▶ _Task goal_
Find every line in the records below that holds the word "chevron", and copy it out.

(Beginning of Extracted records)

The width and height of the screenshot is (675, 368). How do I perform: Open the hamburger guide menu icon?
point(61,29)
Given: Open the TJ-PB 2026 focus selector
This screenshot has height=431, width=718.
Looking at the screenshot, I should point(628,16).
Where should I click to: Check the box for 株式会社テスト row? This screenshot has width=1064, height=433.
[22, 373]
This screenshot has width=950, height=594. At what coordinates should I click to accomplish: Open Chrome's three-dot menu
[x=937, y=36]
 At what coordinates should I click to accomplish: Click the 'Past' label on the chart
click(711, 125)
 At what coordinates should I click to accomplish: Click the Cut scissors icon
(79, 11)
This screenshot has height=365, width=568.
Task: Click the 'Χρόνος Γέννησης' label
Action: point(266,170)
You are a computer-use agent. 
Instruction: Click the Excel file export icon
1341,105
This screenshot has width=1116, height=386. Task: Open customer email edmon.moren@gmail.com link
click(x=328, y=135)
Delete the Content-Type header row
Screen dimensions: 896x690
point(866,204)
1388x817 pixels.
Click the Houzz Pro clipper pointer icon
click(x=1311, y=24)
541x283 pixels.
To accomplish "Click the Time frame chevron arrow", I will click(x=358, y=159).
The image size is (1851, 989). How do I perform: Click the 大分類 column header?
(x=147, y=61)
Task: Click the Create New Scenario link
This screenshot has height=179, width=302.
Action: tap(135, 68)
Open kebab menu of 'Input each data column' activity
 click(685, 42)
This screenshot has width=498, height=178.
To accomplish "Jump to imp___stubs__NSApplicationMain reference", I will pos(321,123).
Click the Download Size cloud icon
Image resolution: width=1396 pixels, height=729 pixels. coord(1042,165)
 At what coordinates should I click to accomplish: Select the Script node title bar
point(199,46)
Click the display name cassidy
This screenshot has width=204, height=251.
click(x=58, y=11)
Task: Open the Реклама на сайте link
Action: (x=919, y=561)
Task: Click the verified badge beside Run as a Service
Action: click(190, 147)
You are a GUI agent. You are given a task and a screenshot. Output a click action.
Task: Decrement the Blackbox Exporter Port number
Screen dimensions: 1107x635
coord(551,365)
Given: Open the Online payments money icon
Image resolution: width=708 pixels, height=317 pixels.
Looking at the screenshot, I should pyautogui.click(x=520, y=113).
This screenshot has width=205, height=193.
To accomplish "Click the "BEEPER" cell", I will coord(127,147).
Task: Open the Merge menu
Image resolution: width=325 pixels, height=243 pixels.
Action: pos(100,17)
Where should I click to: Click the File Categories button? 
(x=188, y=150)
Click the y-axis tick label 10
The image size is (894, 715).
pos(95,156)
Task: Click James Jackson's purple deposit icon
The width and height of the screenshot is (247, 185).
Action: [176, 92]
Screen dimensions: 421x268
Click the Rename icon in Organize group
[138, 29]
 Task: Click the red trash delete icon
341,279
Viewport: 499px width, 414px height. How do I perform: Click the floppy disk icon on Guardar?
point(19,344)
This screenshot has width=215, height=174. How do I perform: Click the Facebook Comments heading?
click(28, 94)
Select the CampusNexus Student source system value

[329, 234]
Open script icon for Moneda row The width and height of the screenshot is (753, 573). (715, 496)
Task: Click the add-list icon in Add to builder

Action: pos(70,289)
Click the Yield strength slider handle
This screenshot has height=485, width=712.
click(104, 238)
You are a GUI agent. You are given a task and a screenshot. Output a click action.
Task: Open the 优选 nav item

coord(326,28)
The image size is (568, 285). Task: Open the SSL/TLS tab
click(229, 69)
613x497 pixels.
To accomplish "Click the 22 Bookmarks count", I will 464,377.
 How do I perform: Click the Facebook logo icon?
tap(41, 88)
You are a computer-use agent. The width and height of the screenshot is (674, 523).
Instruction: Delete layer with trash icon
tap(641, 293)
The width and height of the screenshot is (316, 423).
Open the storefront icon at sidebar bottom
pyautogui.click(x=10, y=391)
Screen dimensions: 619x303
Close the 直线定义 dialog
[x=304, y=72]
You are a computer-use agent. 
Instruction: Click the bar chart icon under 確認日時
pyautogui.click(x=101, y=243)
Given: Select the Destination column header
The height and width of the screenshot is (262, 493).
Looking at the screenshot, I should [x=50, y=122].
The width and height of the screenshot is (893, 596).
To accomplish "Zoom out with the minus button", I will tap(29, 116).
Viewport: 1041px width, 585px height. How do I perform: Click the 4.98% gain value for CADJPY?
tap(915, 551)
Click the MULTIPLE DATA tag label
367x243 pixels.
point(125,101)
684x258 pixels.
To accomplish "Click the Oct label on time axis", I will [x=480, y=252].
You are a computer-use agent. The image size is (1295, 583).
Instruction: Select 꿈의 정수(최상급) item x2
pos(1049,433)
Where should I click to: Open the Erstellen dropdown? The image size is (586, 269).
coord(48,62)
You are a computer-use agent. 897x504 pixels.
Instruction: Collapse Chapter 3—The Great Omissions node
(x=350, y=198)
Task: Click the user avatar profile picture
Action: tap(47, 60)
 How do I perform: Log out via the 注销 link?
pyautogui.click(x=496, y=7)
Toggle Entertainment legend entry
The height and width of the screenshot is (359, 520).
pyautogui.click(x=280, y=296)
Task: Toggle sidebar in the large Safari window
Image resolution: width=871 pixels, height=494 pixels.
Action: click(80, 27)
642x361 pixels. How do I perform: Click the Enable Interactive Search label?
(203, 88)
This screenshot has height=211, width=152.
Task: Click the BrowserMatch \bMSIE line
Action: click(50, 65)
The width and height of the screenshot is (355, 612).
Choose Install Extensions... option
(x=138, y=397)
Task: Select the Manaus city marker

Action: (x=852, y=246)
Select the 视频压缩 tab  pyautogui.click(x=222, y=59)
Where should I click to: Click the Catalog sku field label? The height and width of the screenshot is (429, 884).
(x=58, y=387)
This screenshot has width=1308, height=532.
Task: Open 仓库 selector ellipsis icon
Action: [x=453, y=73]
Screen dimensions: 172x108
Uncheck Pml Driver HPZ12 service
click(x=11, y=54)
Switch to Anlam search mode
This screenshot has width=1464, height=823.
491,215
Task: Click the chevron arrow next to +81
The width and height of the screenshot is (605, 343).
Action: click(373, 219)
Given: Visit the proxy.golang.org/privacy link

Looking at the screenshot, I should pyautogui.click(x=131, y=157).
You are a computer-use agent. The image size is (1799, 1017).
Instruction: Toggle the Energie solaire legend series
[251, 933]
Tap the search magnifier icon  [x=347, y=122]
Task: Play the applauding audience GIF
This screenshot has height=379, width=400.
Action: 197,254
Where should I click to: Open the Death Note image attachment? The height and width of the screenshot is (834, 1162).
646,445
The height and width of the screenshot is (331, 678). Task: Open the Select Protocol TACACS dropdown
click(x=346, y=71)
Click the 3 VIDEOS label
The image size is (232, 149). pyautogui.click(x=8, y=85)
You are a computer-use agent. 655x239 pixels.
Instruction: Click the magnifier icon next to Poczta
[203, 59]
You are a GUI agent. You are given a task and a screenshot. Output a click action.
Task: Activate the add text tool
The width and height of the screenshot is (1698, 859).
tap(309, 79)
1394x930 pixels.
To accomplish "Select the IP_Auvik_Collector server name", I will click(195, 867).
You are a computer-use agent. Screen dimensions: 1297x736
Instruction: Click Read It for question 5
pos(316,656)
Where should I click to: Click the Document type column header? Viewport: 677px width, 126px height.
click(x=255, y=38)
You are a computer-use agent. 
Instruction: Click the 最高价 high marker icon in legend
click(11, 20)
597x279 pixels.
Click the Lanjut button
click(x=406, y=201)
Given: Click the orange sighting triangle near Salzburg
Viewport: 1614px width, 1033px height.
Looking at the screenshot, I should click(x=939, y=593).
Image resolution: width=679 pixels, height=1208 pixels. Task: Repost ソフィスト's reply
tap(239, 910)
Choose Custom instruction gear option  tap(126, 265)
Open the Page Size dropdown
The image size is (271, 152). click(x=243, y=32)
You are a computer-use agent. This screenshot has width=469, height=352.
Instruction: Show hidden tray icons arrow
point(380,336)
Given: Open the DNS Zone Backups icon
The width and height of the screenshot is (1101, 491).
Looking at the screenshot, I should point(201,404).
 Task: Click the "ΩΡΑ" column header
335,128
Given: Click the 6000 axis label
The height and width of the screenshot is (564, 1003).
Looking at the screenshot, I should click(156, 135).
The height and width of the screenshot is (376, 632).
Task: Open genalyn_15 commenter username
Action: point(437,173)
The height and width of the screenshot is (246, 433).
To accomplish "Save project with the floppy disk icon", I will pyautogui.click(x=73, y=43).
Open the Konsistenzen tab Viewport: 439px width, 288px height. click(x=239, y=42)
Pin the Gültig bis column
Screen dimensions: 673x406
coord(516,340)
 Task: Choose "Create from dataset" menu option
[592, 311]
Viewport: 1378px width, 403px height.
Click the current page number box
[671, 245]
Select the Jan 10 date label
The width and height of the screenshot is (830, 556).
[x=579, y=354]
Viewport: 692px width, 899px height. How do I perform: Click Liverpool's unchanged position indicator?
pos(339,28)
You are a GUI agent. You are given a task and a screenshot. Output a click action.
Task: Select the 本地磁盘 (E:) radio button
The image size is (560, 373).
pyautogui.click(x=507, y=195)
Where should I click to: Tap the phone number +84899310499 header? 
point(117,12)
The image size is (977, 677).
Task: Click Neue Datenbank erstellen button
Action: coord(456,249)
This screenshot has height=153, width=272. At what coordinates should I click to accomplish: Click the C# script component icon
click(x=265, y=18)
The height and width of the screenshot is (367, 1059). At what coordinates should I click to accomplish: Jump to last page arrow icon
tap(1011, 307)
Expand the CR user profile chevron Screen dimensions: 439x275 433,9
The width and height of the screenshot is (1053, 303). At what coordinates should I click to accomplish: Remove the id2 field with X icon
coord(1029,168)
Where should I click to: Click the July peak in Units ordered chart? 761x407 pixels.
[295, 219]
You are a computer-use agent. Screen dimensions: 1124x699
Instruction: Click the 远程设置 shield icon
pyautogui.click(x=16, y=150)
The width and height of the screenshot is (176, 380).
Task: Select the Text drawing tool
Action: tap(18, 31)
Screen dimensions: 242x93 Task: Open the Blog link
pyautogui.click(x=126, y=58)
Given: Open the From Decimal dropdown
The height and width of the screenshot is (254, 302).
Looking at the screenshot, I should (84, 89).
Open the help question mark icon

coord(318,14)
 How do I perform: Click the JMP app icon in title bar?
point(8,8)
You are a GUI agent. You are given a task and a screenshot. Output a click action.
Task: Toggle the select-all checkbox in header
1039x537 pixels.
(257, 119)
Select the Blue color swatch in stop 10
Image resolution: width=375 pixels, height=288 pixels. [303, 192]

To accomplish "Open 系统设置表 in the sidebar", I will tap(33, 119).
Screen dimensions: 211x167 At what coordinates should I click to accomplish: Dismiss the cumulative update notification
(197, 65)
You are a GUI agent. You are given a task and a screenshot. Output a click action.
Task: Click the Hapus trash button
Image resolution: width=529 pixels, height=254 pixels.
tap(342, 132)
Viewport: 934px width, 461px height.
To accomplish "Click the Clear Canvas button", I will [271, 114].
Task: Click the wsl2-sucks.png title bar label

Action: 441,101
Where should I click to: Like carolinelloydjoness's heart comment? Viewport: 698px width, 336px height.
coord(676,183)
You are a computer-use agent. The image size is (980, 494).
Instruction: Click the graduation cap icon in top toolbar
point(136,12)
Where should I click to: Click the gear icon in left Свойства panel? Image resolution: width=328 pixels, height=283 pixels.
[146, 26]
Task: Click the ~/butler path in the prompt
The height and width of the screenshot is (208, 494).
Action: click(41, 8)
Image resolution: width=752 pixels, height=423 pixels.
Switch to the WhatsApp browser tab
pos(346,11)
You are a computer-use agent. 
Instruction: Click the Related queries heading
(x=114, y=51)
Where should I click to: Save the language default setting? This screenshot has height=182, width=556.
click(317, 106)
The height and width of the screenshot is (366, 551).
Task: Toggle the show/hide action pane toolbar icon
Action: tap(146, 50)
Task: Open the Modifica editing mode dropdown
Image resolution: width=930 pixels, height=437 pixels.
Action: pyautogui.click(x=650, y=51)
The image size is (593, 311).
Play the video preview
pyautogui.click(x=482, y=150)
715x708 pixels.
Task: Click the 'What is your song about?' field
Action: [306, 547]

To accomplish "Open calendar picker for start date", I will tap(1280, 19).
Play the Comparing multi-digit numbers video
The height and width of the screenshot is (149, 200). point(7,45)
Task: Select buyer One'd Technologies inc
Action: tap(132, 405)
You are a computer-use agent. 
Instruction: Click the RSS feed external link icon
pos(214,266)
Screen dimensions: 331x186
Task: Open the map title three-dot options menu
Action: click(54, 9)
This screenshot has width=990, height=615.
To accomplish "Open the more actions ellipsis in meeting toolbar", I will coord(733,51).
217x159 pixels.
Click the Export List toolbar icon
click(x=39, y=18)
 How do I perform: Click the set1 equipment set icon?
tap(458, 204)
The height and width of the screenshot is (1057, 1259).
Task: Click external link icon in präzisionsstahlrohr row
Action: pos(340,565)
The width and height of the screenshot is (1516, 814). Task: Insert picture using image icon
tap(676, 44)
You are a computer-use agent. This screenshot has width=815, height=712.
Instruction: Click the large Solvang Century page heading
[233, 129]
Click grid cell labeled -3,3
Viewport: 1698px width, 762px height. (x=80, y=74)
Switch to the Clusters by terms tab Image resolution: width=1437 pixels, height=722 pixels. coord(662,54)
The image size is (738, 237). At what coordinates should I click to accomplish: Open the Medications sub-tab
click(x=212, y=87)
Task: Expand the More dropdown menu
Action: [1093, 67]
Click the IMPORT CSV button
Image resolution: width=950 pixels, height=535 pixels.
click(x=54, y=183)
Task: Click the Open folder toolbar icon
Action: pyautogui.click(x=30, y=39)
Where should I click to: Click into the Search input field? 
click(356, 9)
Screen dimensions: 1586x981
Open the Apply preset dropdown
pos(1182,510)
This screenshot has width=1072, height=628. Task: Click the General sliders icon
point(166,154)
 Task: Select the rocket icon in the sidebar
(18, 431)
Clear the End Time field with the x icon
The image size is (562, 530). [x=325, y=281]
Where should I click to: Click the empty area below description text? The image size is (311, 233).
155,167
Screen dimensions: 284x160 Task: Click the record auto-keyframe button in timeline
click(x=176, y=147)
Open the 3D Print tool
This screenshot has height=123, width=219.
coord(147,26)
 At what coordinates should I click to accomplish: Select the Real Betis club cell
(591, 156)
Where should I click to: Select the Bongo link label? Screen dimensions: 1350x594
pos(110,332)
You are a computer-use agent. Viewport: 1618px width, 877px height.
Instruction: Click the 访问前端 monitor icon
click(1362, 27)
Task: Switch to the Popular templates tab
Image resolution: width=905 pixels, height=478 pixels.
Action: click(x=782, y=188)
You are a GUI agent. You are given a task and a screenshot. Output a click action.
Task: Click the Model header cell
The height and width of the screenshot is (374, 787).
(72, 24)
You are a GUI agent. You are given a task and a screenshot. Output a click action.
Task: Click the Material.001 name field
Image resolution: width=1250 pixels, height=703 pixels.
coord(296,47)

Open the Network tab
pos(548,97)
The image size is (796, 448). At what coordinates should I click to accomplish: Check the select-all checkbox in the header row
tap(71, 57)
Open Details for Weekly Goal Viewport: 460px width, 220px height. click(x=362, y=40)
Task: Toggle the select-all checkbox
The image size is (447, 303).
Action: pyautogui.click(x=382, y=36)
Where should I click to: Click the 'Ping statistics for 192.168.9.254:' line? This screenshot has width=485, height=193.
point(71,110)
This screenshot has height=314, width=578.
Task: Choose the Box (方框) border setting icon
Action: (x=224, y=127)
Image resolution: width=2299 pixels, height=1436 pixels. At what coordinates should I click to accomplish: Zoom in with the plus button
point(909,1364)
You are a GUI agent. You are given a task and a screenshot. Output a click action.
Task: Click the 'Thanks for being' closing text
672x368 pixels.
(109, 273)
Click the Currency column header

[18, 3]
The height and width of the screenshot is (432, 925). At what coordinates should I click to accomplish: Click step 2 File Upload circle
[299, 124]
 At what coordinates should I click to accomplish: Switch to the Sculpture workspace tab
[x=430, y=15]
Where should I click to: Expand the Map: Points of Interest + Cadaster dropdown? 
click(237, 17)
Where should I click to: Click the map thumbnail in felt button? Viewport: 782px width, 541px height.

(End of Extracted records)

▶ _Your response_
To accomplish "Click the Time frame chevron arrow", I will click(x=358, y=159).
Task: Click the chevron arrow next to +81
Expand the CR user profile chevron Screen dimensions: 439x275 433,9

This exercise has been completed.